La Corte di Cassazione, con Ordinanza n. 25501/2020, ha affermato che deve ritenersi legittimo l’accertamento basato sulla presunzione di utili distribuiti in nero, con il quale è attribuito al socio di società di capitali a ristretta base partecipativa, pro quota, il maggior reddito derivante dalla rettifica in capo alla società di costi non deducibili
La controversia trae origine dall’avviso di accertamento IRPEF con il quale l’Agenzia delle Entrate ha imputato al contribuente, in ragione della quota di partecipazione al capitale, i maggiori redditi accertati nei confronti della società a responsabilità limitata a ristretta base partecipativa, in seguito alla rettifica per costi ritenuti indeducibili.

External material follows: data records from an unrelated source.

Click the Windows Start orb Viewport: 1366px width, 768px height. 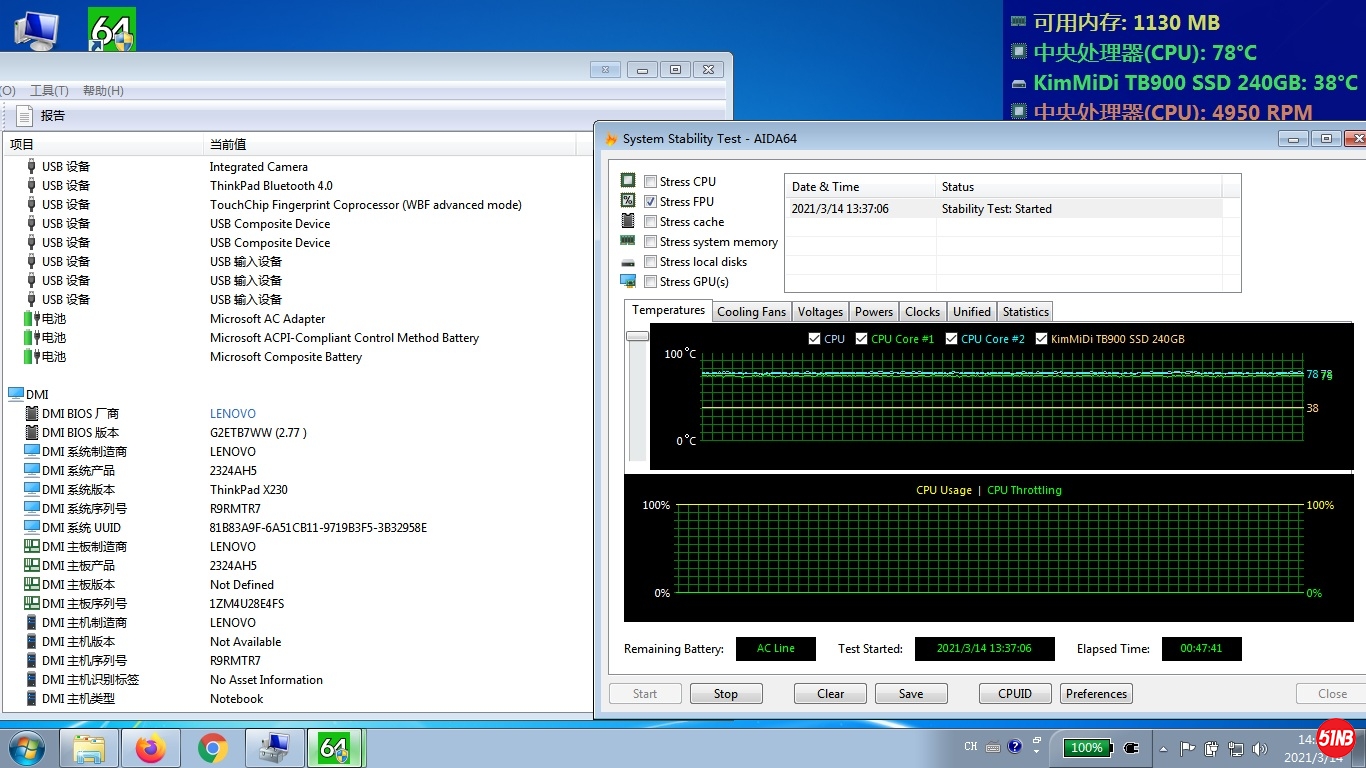[x=27, y=748]
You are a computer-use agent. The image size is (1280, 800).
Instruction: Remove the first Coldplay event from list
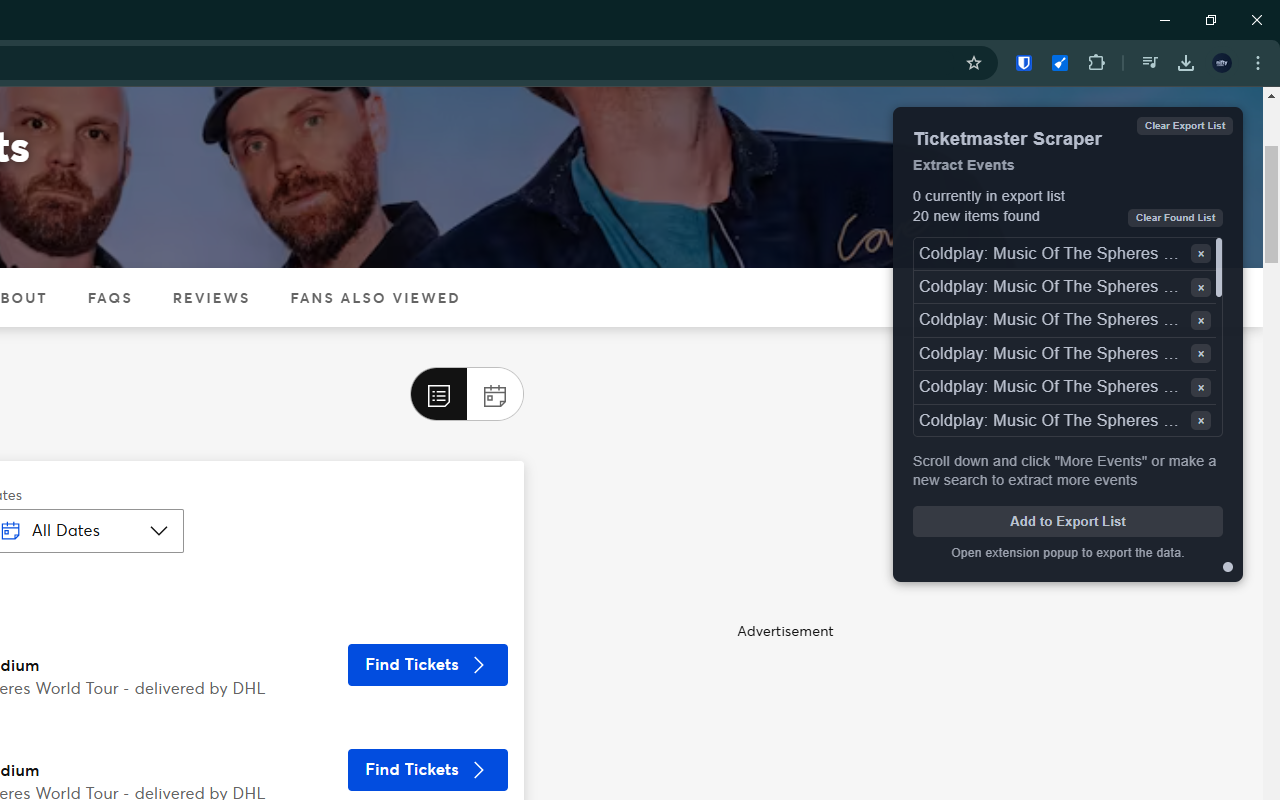(x=1200, y=253)
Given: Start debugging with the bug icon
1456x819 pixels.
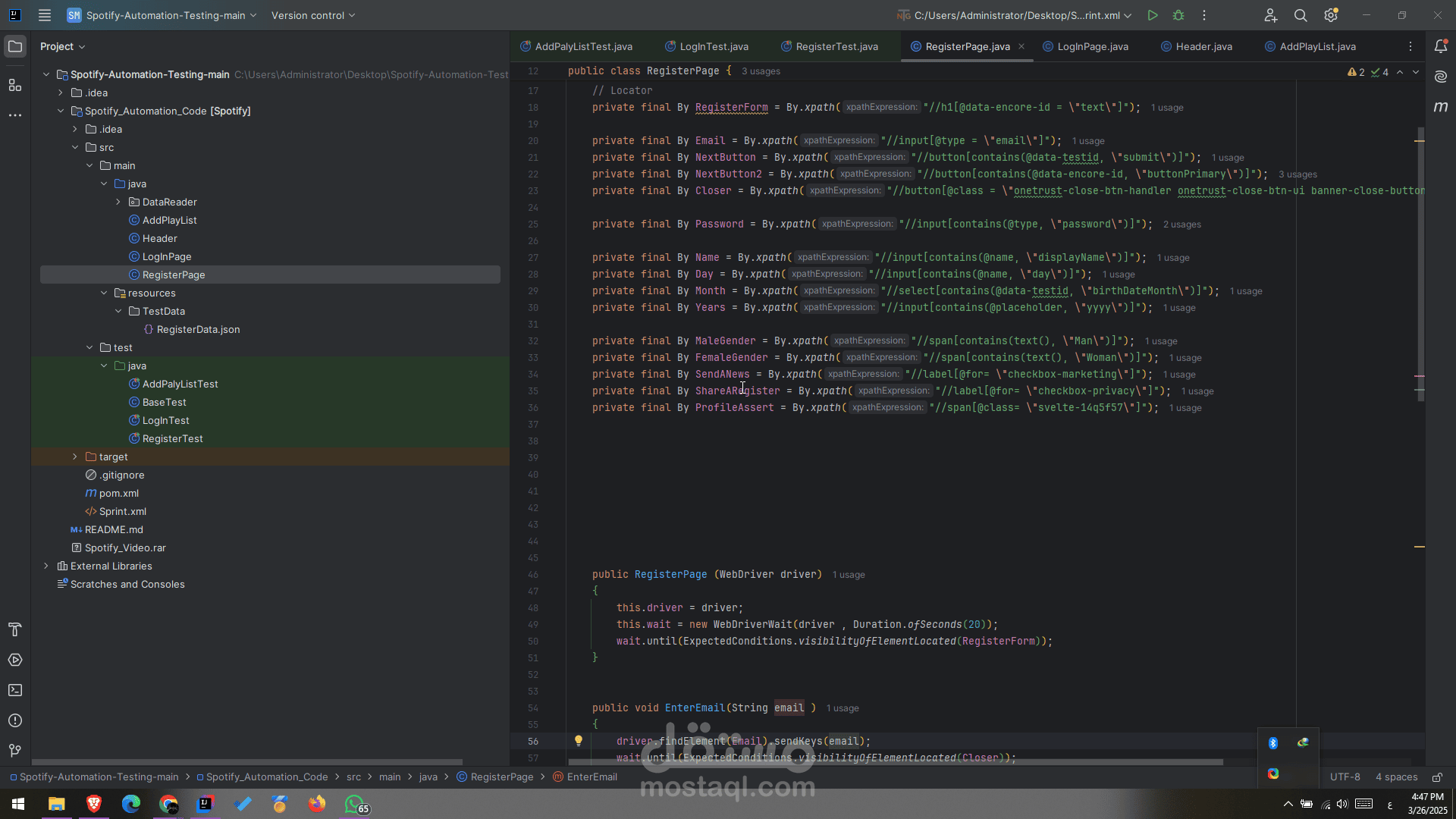Looking at the screenshot, I should 1178,15.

I giudici tributari hanno confermato la validità dell’atto, ritenendo onere del contribuente provare che i maggiori redditi accertati nei confronti della società non fossero stati da lui percepiti nella misura della sua partecipazione al capitale sociale.
Il contribuente ha impugnato la decisione.
Secondo la tesi difensiva, la disciplina presuntiva di distribuzione di utili ai soci in una società a ristretta base azionaria deve ritenersi applicabile esclusivamente in presenza di maggiori ricavi in nero, in relazione ai quali è ipotizzabile l’incasso da parte della società di maggiori somme di denaro, con conseguente ragionevole presunzione di distribuzione di somme ai soci.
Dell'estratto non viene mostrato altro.